**Problem details:** Name every person mentioned in the text below on the women's triathlon at the 2011 Pan American Games.

**Text to read:**
........

- Venue: API Maritime Terminal
- Dates: October 23
- Competitors: 29 from 16 nations

Medalists
| Gold medal | Sarah Haskins | United States |
| Silver medal | Bárbara Riveros Díaz | Chile |
| Bronze medal | Pamella Nascimento | Brazil |

= Triathlon at the 2011 Pan American Games – Women's =

The women's individual competition of the triathlon events at the 2011 Pan American Games was held on October 23 at the API Maritime Terminal in Puerto Vallarta. The defending Pan American Games champion is Julie Ertel of the United States.

The race was held over the "international distance" and consisted of 1500 m swimming, 40 km, road bicycling, and 10 km road running.

The winner Sarah Haskins of the United States qualifies to compete in the triathlon competitions at the 2012 Summer Olympics in London, Great Britain.

........

**Provided material:**

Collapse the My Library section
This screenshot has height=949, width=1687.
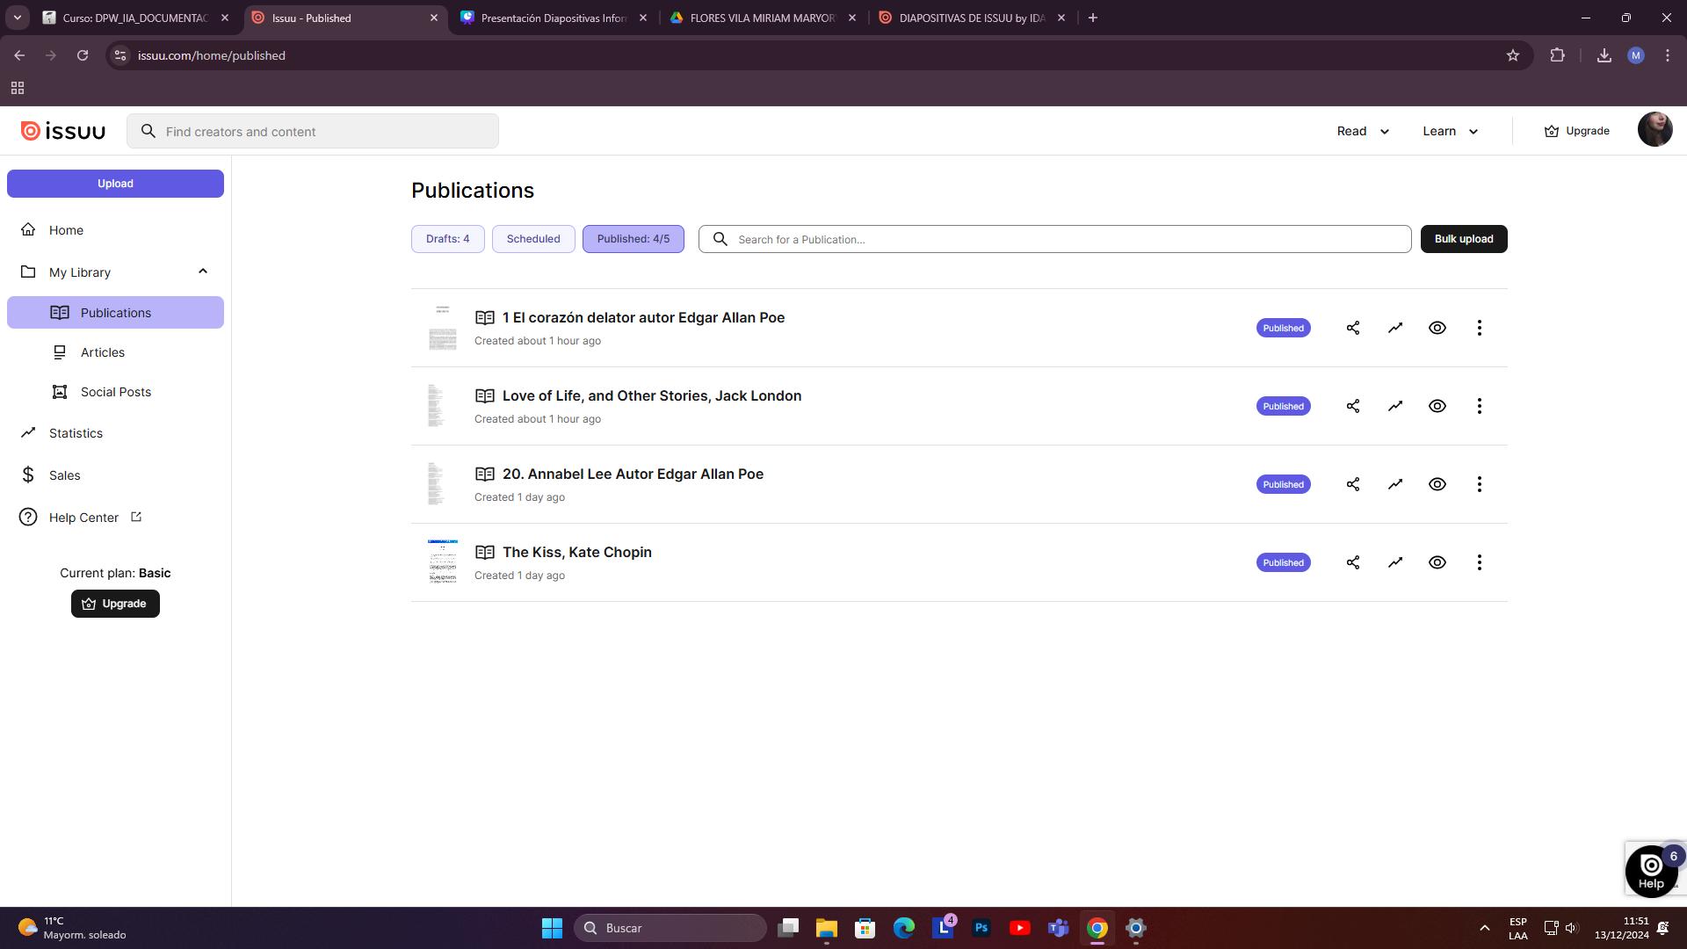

........

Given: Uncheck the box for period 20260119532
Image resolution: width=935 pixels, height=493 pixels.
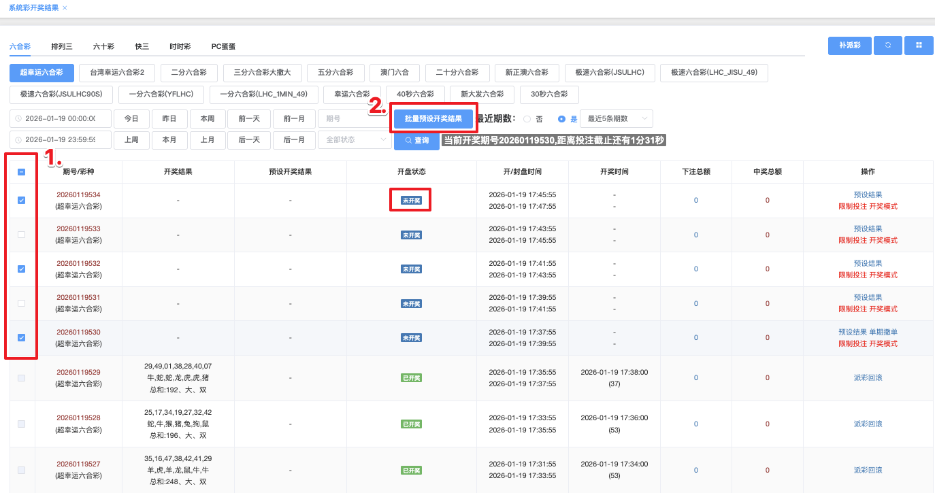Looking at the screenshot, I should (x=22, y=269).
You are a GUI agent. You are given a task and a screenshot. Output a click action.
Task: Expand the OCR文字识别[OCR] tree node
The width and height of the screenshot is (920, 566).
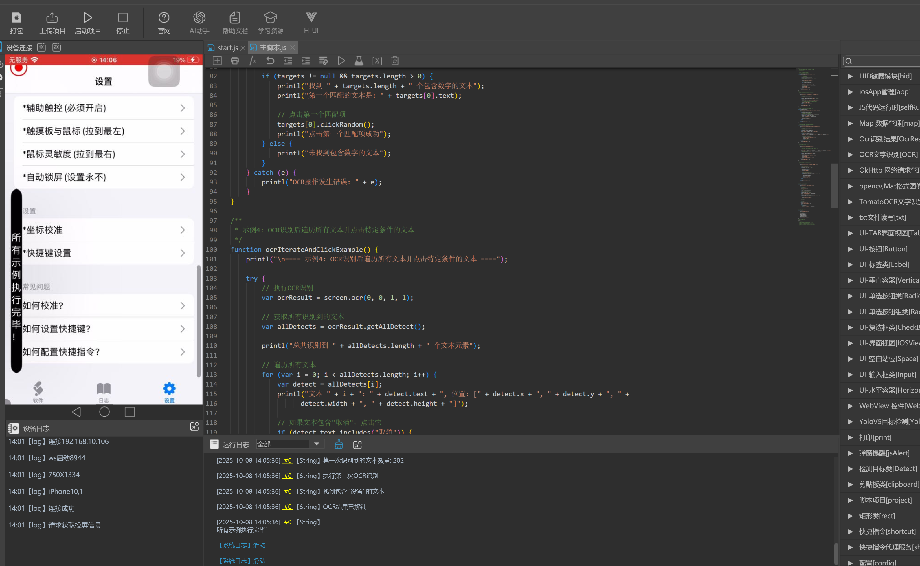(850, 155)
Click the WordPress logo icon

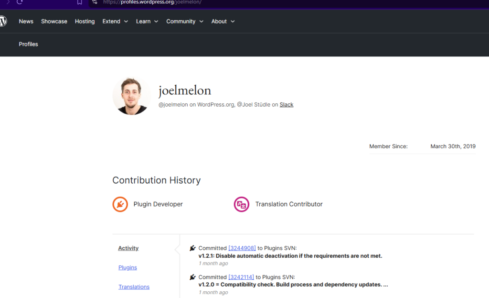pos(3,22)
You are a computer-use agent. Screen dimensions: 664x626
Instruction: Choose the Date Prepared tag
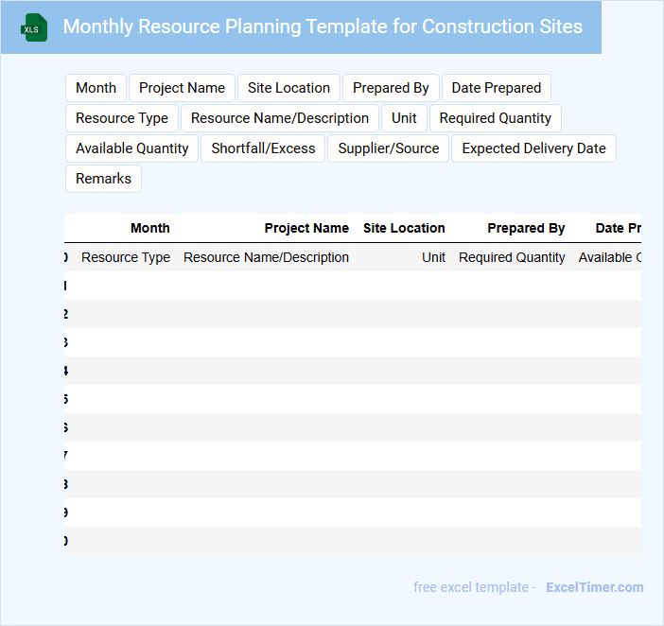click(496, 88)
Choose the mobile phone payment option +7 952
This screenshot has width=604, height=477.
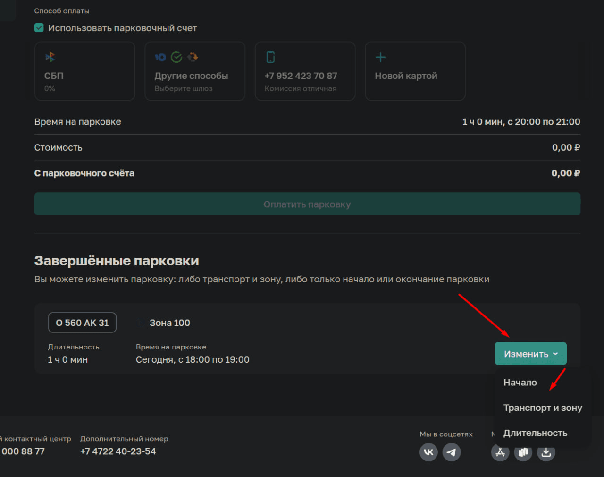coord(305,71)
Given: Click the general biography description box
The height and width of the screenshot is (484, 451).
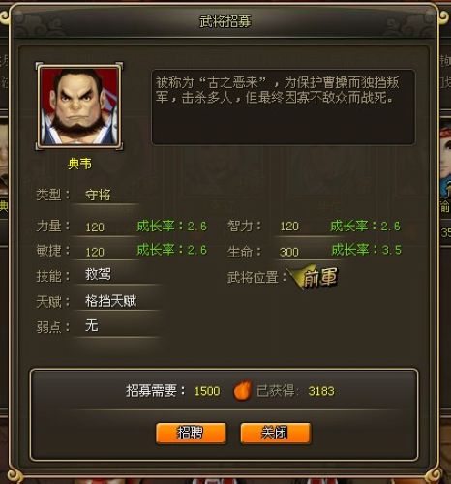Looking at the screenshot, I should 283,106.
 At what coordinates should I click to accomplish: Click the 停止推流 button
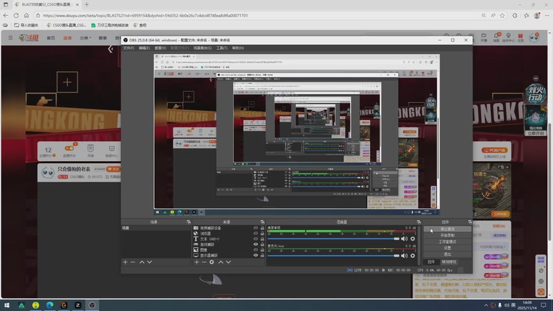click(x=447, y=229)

........

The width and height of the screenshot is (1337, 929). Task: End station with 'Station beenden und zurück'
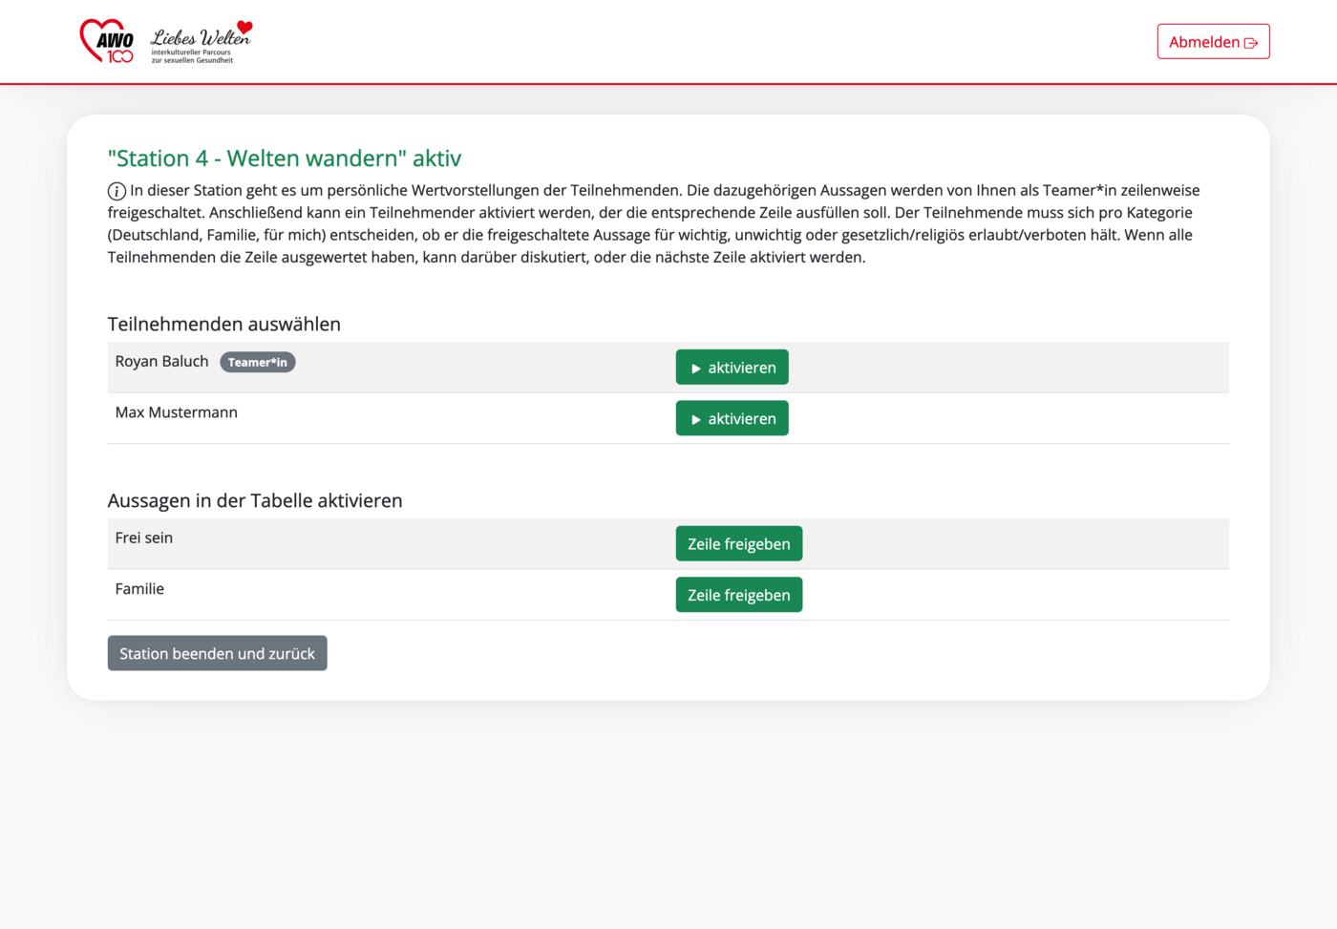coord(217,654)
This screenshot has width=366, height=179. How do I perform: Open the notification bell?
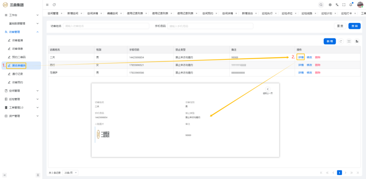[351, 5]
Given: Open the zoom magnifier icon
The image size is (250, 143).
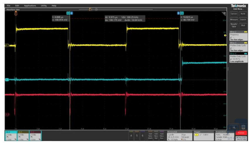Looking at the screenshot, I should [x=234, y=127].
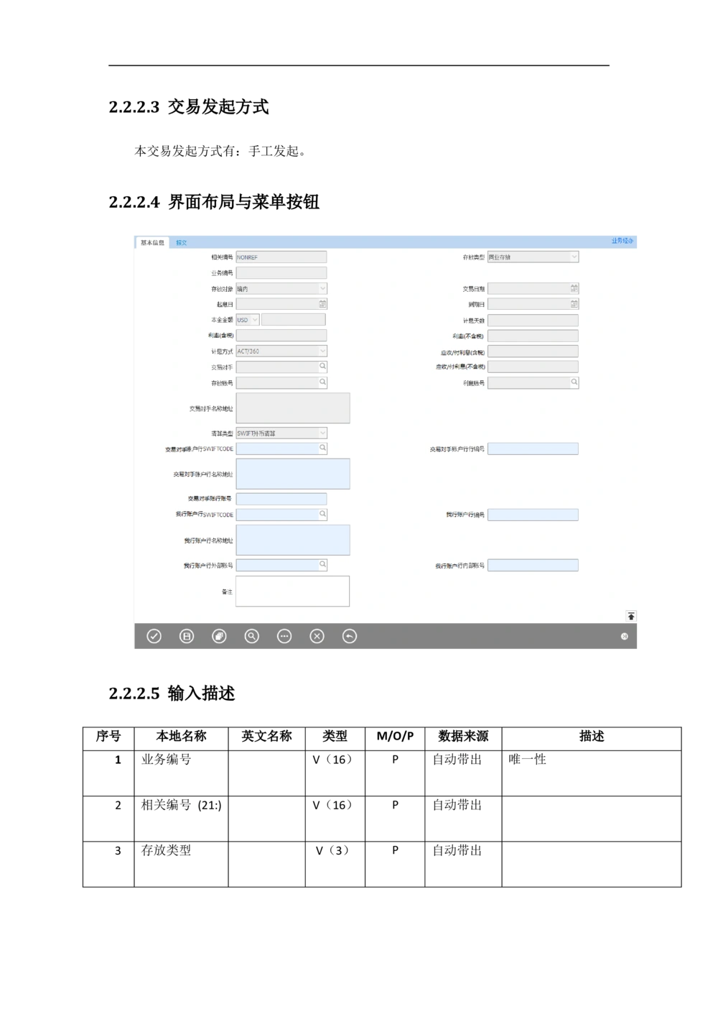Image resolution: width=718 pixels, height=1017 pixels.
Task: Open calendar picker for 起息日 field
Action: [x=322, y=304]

........

**The reply:** Sarah Haskins, Bárbara Riveros Díaz, Pamella Nascimento, Julie Ertel